START Dataset

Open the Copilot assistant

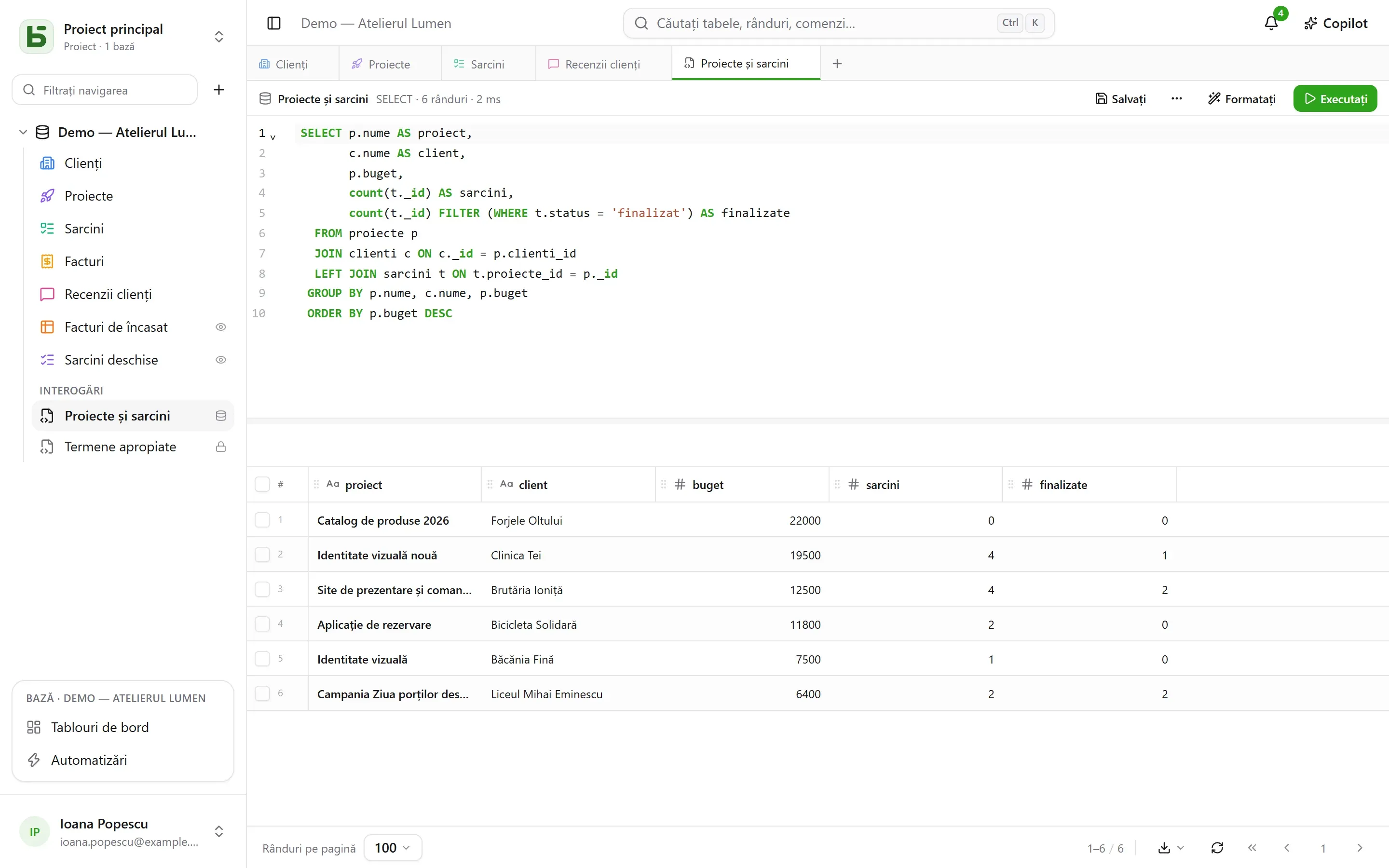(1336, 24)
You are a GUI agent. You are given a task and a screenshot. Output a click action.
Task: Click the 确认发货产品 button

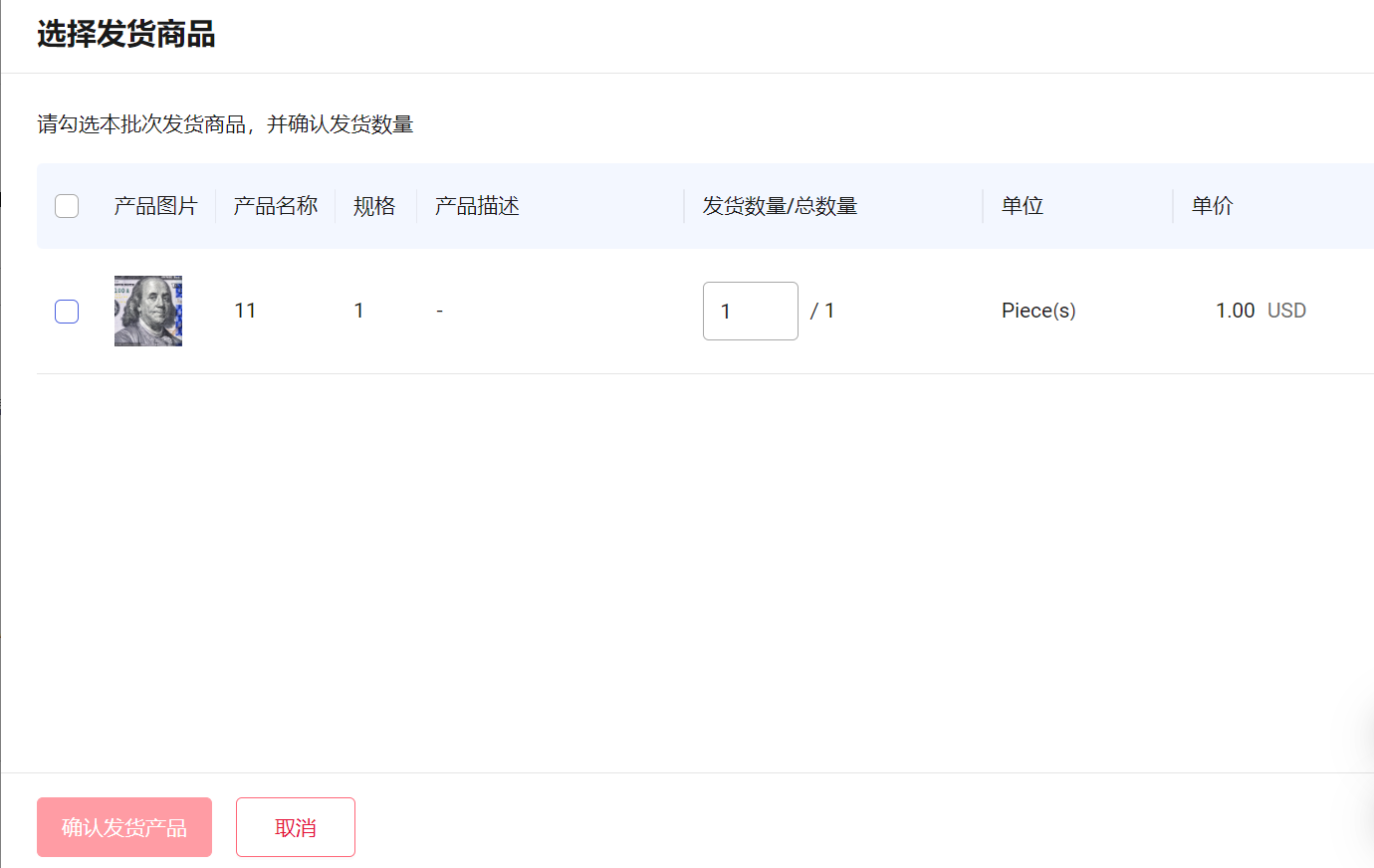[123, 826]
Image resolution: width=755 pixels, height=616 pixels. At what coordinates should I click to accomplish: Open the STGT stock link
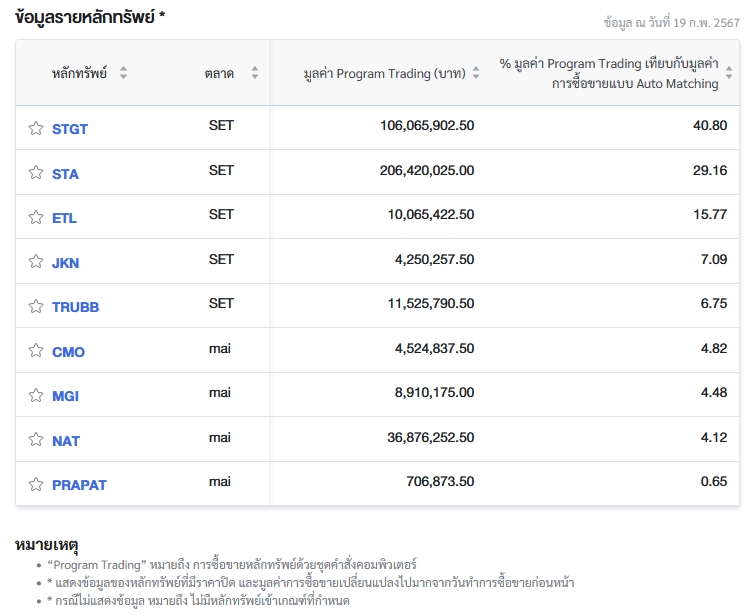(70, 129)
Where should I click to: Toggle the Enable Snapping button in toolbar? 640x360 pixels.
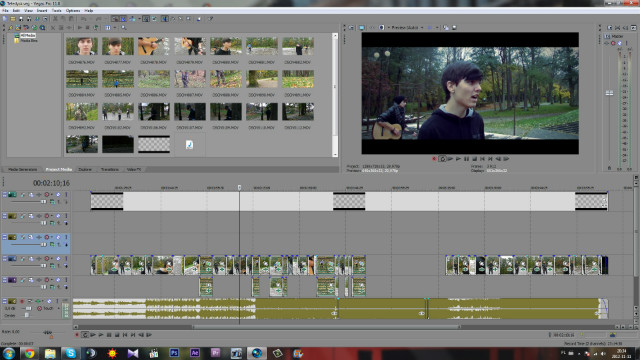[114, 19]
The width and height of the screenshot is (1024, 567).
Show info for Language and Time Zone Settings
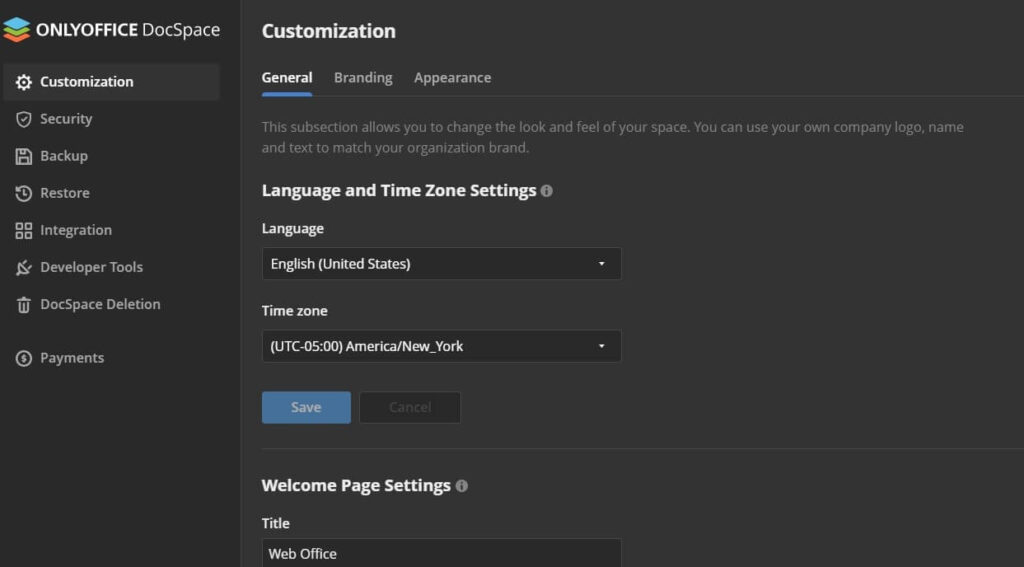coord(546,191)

END Dataset

Goal of the exercise
Nothing but the lines from the one containing "Task: Click the 确认发货产品 button" to the last line of the records should be returned, exactly as they appear and without pictures.

Exercise answer
Task: Click the 确认发货产品 button

[123, 826]
Image resolution: width=755 pixels, height=616 pixels. At what coordinates should I click to accomplish: Open the STGT stock link
(70, 129)
Where should I click to: Toggle the Enable Snapping button in toolbar? 640x360 pixels.
[114, 19]
The width and height of the screenshot is (1024, 567).
Show info for Language and Time Zone Settings
coord(546,191)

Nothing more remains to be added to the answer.